In one embodiment the pharmaceutical composition is formulated for or is in the form of an injection.
A person skilled in the art will be able to choose the appropriate mode of administration of a pharmaceutical composition as described herein with reference to the literature and as described herein. By way of non-limiting example, a systemic application would be preferred for the treatment and prevention of certain cancers whereas a local application would be preferred for the treatment of others, but not limited thereto.
Moreover, as will be understood by a person skilled in the art, a number of different types of pharmaceutical compositions can be prepared as described herein, and by following guidelines available to the skilled person in the art, for example, for systemic administration according to conventional formulation practice, see, e.g., “Remington's Pharmaceutical Sciences” and “Encyclopaedia of Pharmaceutical Technology”, but not limited thereto.
All reactions were performed in oven-dried glassware under an atmosphere of dry argon or nitrogen unless otherwise noted. Moisture-sensitive reactions were carried out using standard syringe septum techniques and under an inert atmosphere of argon or nitrogen. All solvents and reagents were purified by standard techniques unless otherwise noted. Solvents for filtration, transfers, and chromatography were certified ACS grade. Evaporation of solvents was carried out under reduced pressure on a rotary vacuum evaporator below 40° C. “Brine” refers to a saturated solution of sodium chloride in water. 1H, 13C, 31P NMR spectra were recorded on Bruker 500- and 700-MHz spectrometers. Chemical shifts are reported in parts per million (ppm) downfield from tetramethylsilane. Spin multiplicities are described as s (singlet), bs (broad singlet), d (doublet), dd (double of doublets), dt (double of triplets), ddd (doublet of doublet of doublets), t (triplet), q (quartet), m (multiplet). Coupling constants are reported in Hertz (Hz). The assignments of signals were done using 2D homonuclear 1H−1H COSY, NOESY and heteronuclear 1H−13C HMQC or HSQC, and HMBC spectra. NMR spectra were processed in TopSpin. High-resolution electrospray mass spectra were recorded on a Thermo Fisher Scientific Q Exactive Focus Hybrid Quadrupole-Orbitrap mass spectrometer. Ions generated by ESI were detected in positive ion mode for small molecules and negative ion mode for oligonucleotides. Total ion count (TIC) was recorded in centroid mode over the m/z range of 100-3,000 and analyzed using Thermo Fisher Xcalibur Qual Browser. Analytical thin layer chromatography (TLC) was performed on MERCK precoated silica gel 60-F254 (0.5-mm) aluminum plates. Visualization of the spots on TLC plates was achieved either by exposure to UV light or by dipping the plates into aqueous KMnO4 and heating with a heat gun. Silica gel column chromatography was performed using silica gel 60 (40-63 μm). Oligonucleotide syntheses were carried out on a MerMade-4 DNA/RNA synthesizer (BioAutomation, USA) on a 5 μmol scale using standard manufacturer's protocol for unmodified nucleotides.

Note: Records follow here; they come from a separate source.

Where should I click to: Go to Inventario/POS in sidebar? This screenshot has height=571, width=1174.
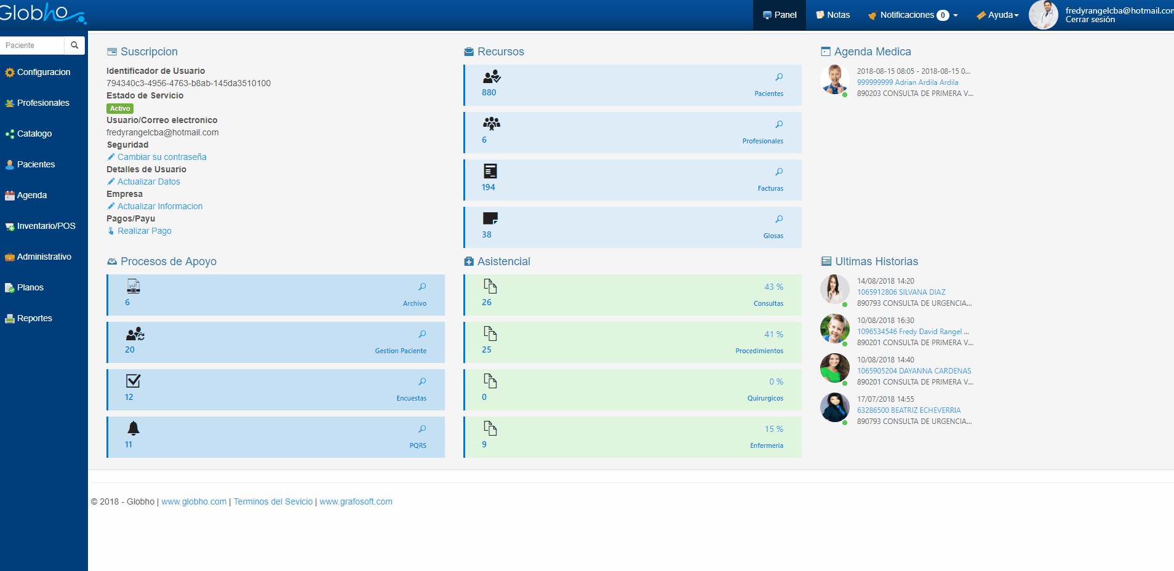pos(46,226)
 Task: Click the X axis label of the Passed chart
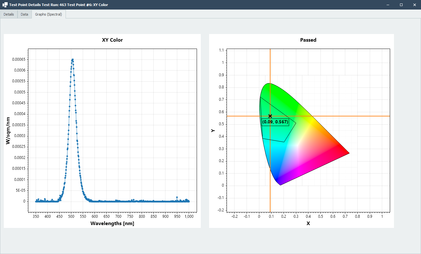[x=308, y=224]
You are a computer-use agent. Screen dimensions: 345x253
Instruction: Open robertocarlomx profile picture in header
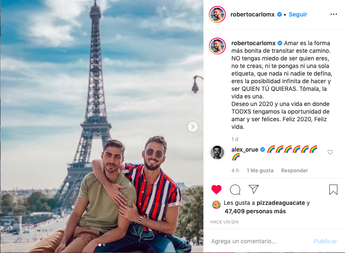[217, 14]
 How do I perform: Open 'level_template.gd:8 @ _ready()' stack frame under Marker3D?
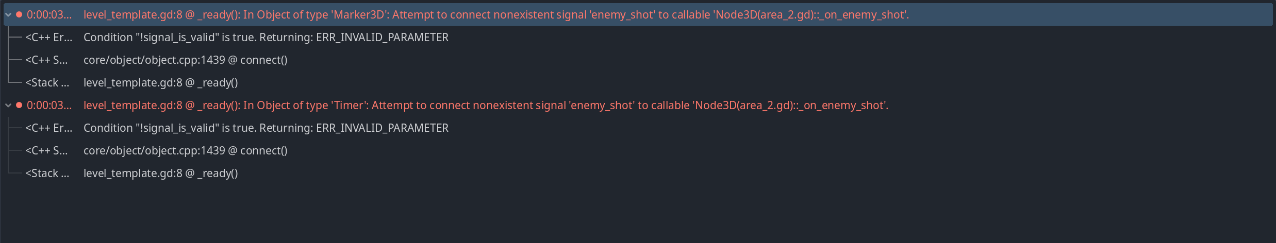pos(161,83)
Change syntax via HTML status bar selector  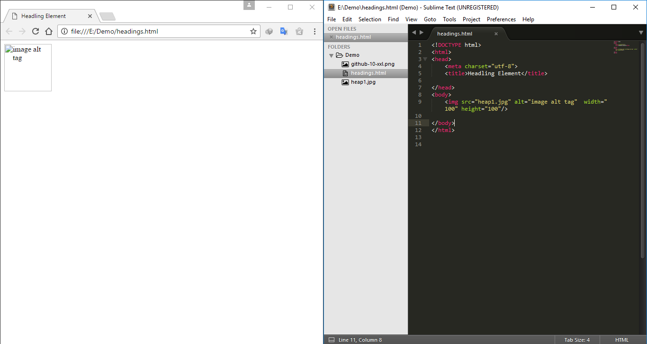621,340
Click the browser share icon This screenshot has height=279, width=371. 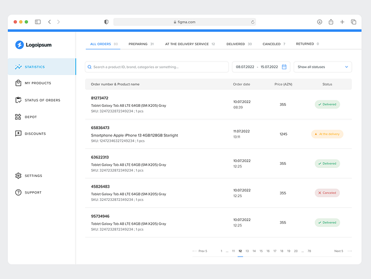(331, 22)
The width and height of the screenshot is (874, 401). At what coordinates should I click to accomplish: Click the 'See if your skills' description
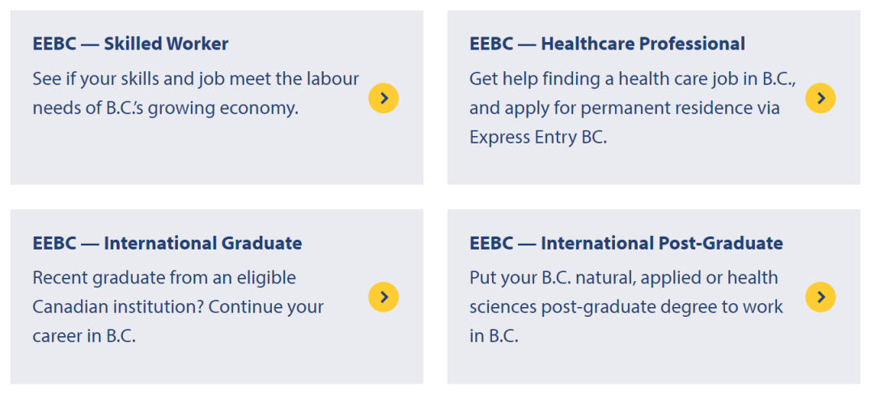195,79
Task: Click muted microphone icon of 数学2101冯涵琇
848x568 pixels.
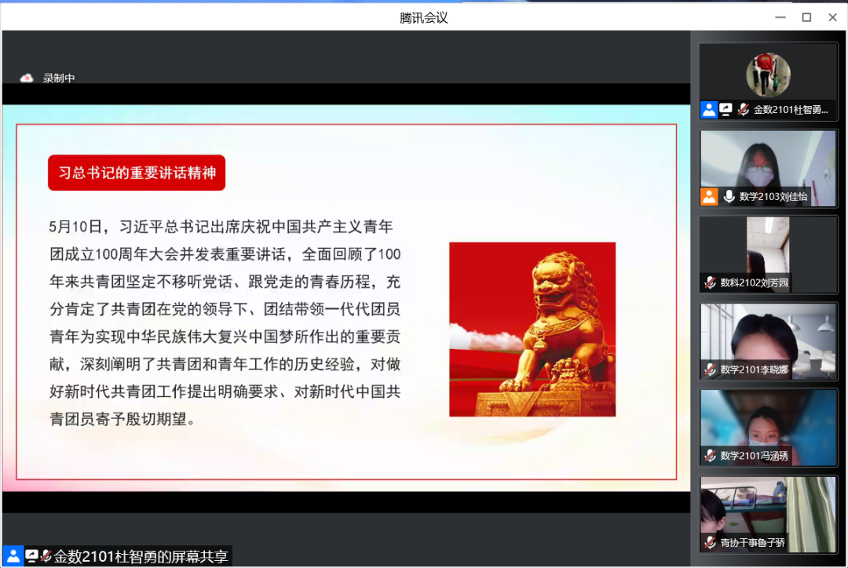Action: point(710,455)
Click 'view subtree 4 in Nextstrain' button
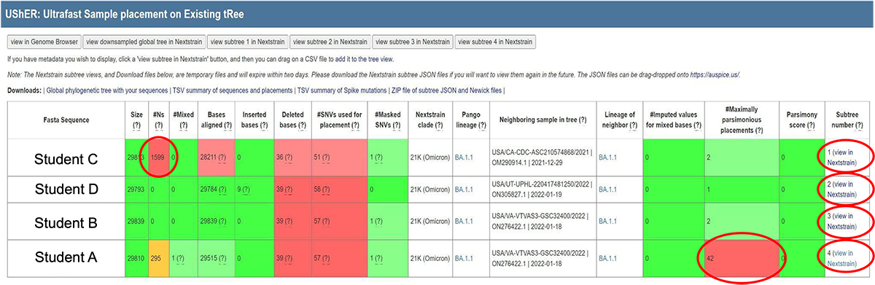The height and width of the screenshot is (285, 875). [x=496, y=42]
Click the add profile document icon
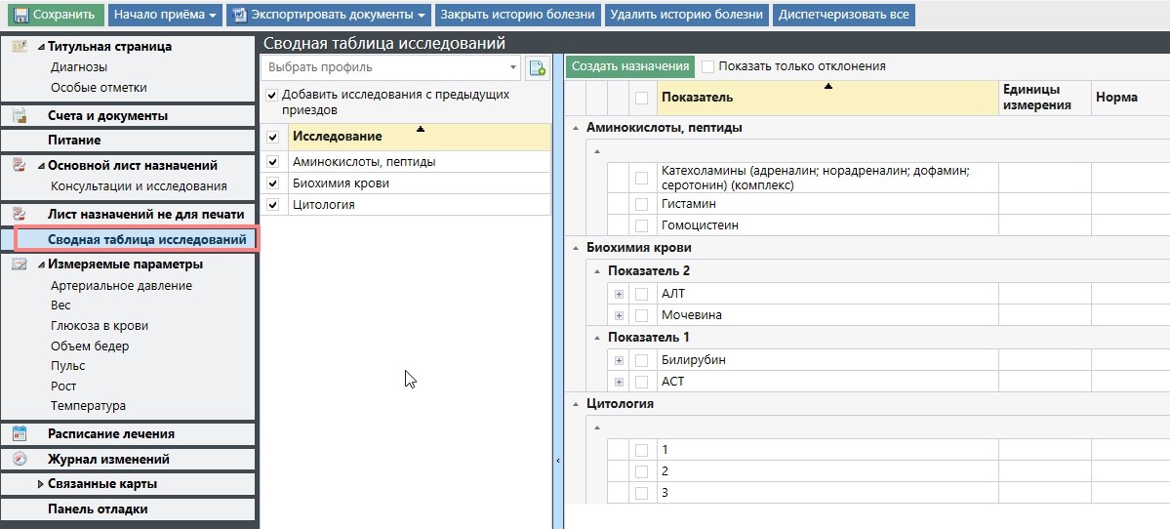Image resolution: width=1170 pixels, height=529 pixels. [x=537, y=67]
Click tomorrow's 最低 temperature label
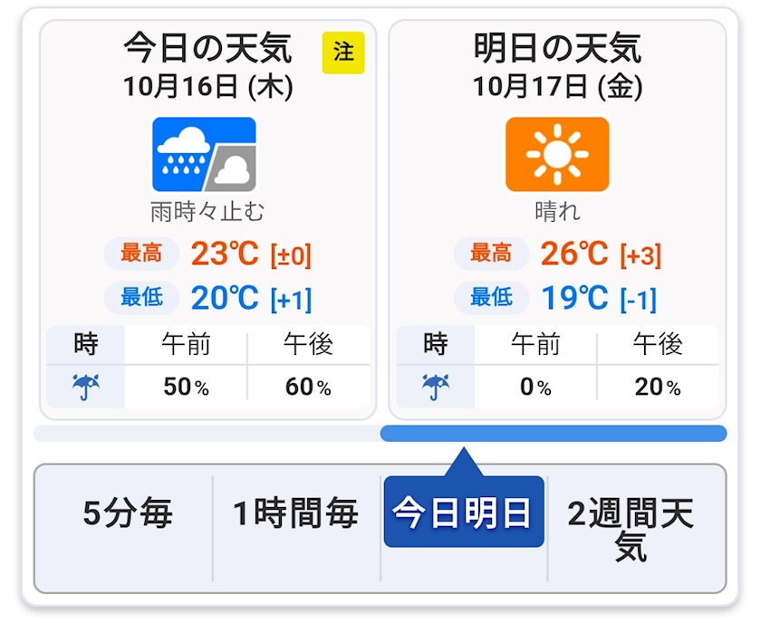 491,297

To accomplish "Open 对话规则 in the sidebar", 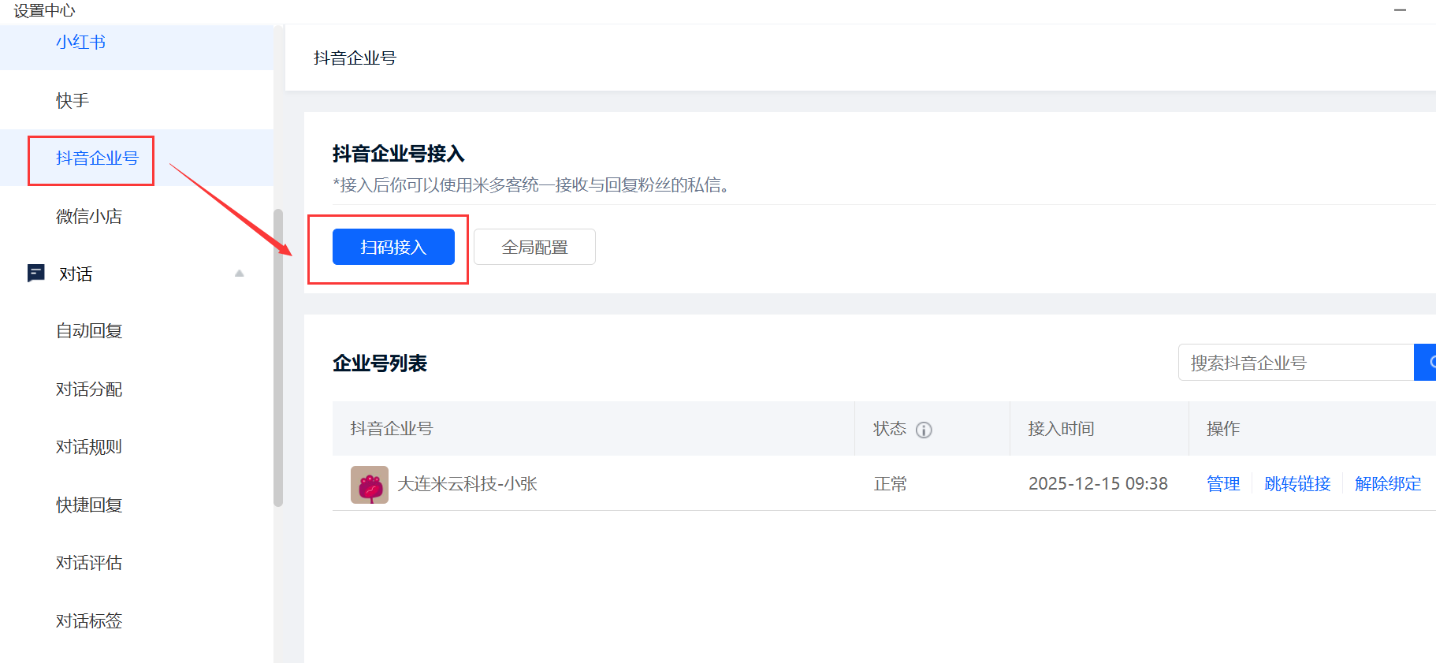I will pyautogui.click(x=89, y=447).
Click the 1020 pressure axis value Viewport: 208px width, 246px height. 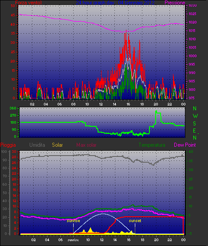(x=192, y=22)
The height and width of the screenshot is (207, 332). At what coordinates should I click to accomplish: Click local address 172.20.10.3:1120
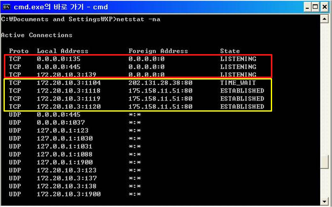point(69,107)

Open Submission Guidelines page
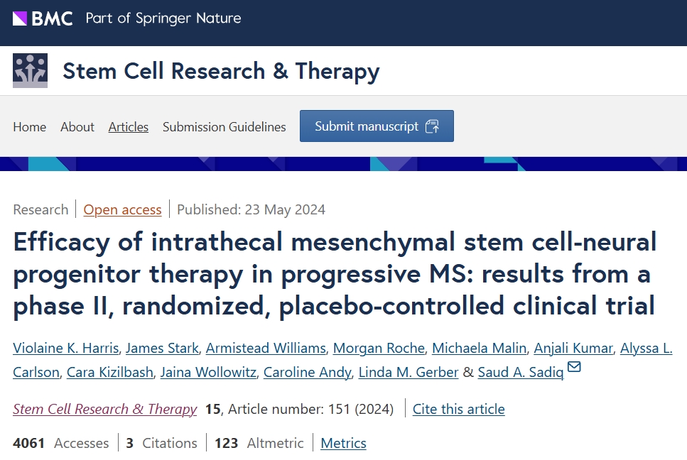tap(225, 127)
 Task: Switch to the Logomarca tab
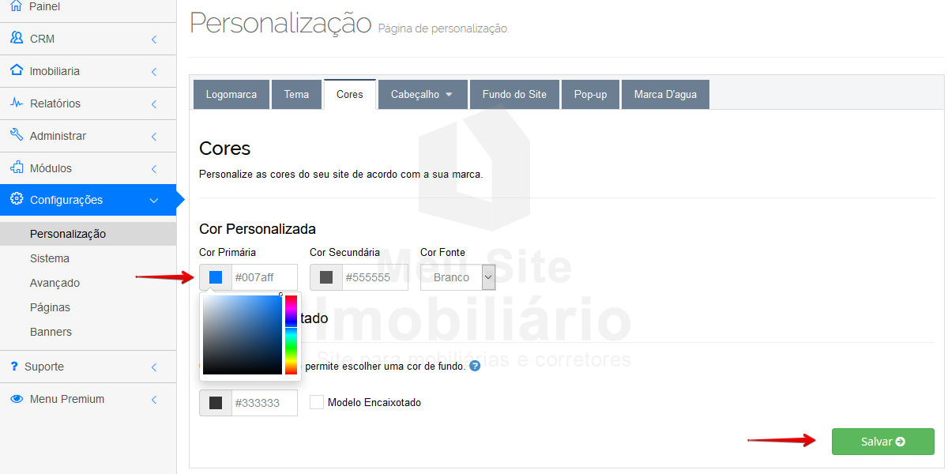(231, 94)
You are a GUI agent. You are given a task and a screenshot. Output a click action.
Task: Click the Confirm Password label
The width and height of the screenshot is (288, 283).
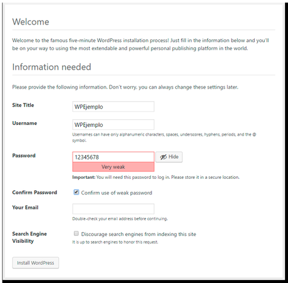[34, 193]
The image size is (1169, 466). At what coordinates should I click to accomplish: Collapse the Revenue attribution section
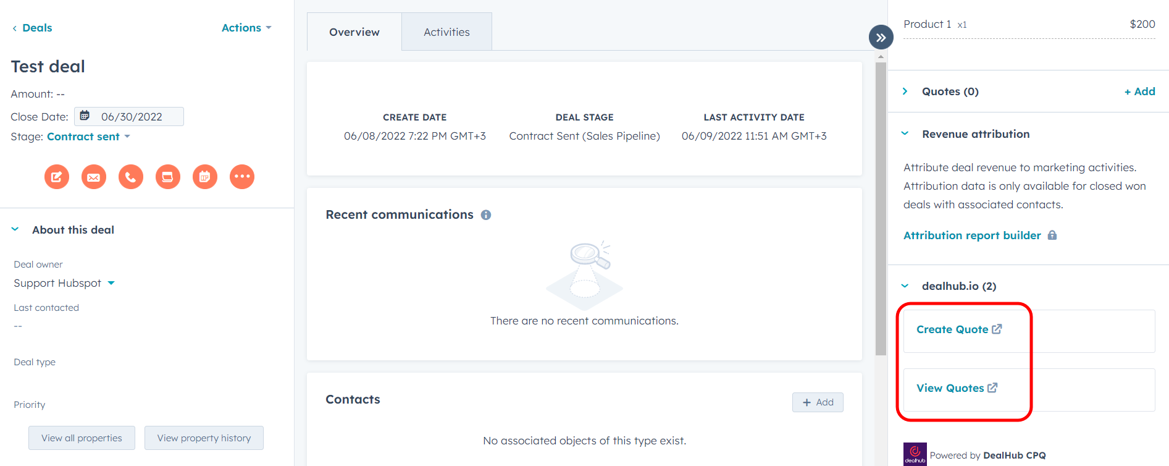(905, 134)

A method reported recently20 described the synthesis of compound 2 from Hoffer's chlorosugar 1 (Scheme 1) using a Lewis acid and trimethylsilyl azide, but low β:α selectivity and moderate yields were reported. In contrast, the inventors employed a phase-transfer protocol21 with minor changes using NaN3 and Bu4NHSO4 under vigorous stirring in saturated aqueous NaHCO3 and chloroform followed by addition of Hoffer's chlorosugar 1. The reaction was finished in 20 min and after work-up resulted in almost pure azide 2 with high yield (88%) and β:α ratio of 16:1 (6% of α-anomer). Subsequent recrystallization from EtOH slightly increased the β:α ratio to 19:1 (5% of α-anomer). This protocol was optimized to a multi-gram scale synthesis of azide 2 in the inventors' laboratory. The controlled-pore glass (CPG) conjugated to azido-sugar 4 was prepared from a 5′-dimethoxytrityl (DMT) protected azido-sugar 3 by a slight modification of reported methods22-23 (Scheme 1). The loading on CPG was found to be 39 μmol/g by UV absorption of the DMT cation released upon treatment of a sample of the modified support 4 with a 3% solution of dichloroacetic acid in dichloromethane.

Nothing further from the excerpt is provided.